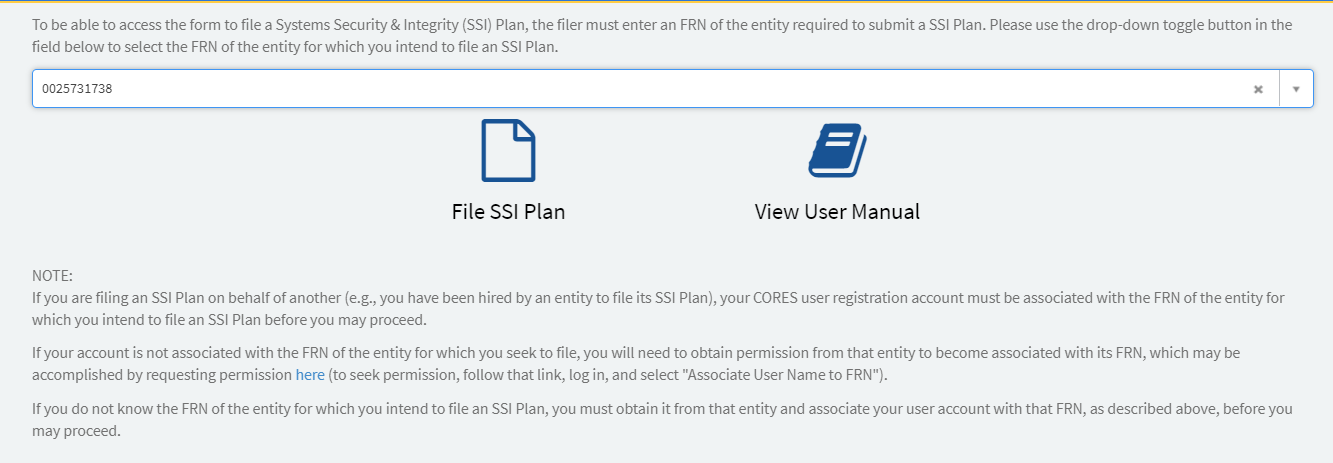The height and width of the screenshot is (463, 1333).
Task: Click the "File SSI Plan" text label
Action: click(508, 212)
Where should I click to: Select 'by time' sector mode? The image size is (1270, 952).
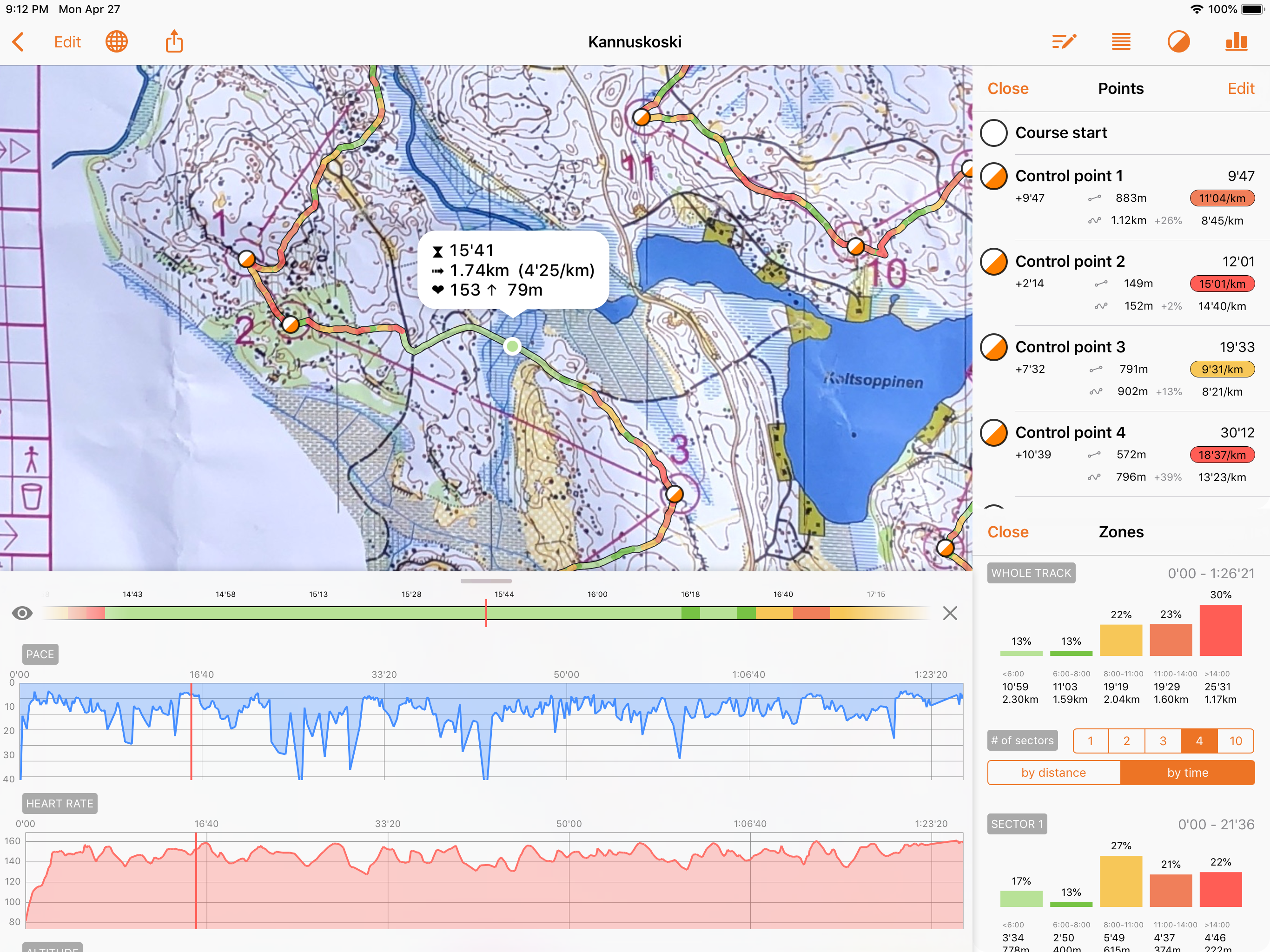(1187, 773)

━━━━━━

* Directions for this task:
Please quote the listing word for word, starting at the line that contains "Where should I" and continuing through the end of the listing. Leave the pictures out of your answer.

* Full output:
Where should I click to: Select 'by time' sector mode? The image size is (1270, 952).
(1187, 773)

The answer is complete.